3つ目のグループでは、「AIの発展がある場合とない場合、法改正がある場合とない場合の生産性と労働時間」についてシナリオを作成しました。「まず1つ目のシナリオで考えられるのが、AIが発展しない場合どうやって生産性を上げるか。すると移民の受け入れが起こって職場のグローバル化が起こるというもの。AIが発展していく場合でも、法改正がないと労働時間は減らないと考えた。さらに法改正した場合、充実したアフター5を過ごせるようなシナリオ。さらに法改正があるないにかかわらずAIによって無人化が進むというシナリオも考えられる。

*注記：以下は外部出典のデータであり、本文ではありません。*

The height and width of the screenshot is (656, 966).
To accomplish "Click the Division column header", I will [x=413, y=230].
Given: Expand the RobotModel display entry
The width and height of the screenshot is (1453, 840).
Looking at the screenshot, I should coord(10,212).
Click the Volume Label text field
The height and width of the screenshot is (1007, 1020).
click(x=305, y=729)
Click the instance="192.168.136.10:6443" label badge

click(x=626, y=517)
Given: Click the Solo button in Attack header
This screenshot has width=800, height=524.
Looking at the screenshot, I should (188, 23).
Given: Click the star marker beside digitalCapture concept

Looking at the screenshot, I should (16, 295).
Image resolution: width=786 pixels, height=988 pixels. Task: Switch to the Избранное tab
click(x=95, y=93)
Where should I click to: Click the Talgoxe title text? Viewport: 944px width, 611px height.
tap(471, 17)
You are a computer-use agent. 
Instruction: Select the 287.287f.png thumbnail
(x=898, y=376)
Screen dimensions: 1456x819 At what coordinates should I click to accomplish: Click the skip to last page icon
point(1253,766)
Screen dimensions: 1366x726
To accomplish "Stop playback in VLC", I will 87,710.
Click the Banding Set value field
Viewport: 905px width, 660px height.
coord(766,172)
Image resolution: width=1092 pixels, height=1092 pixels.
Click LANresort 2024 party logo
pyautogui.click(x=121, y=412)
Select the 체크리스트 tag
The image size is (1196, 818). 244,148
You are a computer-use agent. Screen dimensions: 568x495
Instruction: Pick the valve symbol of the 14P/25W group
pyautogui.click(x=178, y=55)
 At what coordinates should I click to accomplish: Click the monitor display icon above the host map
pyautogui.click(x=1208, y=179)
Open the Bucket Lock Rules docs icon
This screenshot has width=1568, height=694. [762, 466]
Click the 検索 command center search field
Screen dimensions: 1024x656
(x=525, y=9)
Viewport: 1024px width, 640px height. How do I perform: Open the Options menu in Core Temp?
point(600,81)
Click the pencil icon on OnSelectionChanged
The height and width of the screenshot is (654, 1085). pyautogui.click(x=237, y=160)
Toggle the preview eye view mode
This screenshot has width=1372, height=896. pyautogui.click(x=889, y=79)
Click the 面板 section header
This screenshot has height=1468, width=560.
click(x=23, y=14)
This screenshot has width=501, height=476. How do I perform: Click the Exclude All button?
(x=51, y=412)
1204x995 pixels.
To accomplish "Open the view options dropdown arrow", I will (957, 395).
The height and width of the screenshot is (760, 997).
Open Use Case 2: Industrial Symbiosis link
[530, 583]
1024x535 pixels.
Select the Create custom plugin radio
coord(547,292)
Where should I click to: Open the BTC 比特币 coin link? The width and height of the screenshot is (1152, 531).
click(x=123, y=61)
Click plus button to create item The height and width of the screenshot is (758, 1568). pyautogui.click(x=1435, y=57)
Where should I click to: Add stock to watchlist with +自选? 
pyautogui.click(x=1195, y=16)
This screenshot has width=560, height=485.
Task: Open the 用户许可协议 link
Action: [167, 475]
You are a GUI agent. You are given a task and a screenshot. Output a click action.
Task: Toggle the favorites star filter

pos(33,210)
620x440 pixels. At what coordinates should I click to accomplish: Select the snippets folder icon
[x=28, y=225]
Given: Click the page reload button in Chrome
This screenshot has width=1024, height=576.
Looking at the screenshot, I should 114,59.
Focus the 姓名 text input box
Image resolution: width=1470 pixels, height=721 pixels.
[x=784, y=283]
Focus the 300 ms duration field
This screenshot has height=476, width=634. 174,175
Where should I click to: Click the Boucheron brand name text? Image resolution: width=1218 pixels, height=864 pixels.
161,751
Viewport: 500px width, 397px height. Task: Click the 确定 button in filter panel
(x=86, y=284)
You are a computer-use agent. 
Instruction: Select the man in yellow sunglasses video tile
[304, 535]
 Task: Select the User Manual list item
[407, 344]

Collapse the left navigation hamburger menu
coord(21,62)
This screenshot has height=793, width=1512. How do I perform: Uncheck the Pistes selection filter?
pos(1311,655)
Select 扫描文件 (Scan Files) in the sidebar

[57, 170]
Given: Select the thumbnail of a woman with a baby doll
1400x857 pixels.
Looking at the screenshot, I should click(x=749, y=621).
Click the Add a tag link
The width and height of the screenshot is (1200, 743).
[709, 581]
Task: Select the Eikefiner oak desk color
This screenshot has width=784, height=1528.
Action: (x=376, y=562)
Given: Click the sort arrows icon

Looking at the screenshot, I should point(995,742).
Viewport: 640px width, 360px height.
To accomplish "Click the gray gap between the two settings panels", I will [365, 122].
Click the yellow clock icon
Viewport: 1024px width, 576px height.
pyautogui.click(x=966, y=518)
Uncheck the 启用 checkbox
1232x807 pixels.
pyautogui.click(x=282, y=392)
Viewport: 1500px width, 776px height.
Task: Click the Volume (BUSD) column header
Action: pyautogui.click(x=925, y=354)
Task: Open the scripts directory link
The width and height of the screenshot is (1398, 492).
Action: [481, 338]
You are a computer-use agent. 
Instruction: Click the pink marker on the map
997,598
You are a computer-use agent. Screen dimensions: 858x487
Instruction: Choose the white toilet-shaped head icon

法改正がなくAIが進展した場合、生産性が高い残業地獄になるというシナリオを考えた」。

4つ目のグループでは、「人口構造の変化によって何が起こるのか」を3つのシナリオで考えました。「女性政策をベースに女性の稼ぎが上がる。それによって男性の価値観が変わる。変化の1つは家族の多様化。1人でたくさんの子供を育てたり、未婚の母が増えたりする。男女の構成変化で女性のCEOが増加すると男性の役員も増えた方がいいんじゃないかという議論が起こるなど、現在とは反転した世の中もシナリオとしてあるのではないか。2つ目はAIとの協業シナリオ。若者が減っていくことから、AIとの協業によって年配の人の知恵というものをできる限りAI化していくことで効率化する。結果的に時間が生まれる方向になり、しっかりと遊ぶ時間ができ、余暇のアイデアを生むというシナリオ。3つ目は隠れた魅力発見シナリオ。人口が減り国力が低下すると隠れた資源を探そうということになる。人間の力では限界があるのでAIを活用して、日本人にとっては当たり前だけど外国人にとっては魅力的なものを発見してコンテンツ化していく。一方で人間にしか発見できないものもあるかもしれない。これらによって人口構造の弱さを国力の強さにつなげていくという変化を期待するシナリオ」。

クロージング

最後に荒川さんから、「作ったシナリオのどこに向かいたいのかということをまず選び出すことと、そこに向けてどういうアプローチをするのかを考える。作りたい未来を引き寄せるために何をするか。そこに次の仕事のタネが隠れているのではないかと思う。シナリオを作ることはまず一歩目で、次にどうアクションするかということを考え続けることがシナリオを作る意味ではないか。これを今後にどう活用するかが大事」という締めの言葉の後、全員で感想を述べ合って2日間のキャンプを締めくくりました。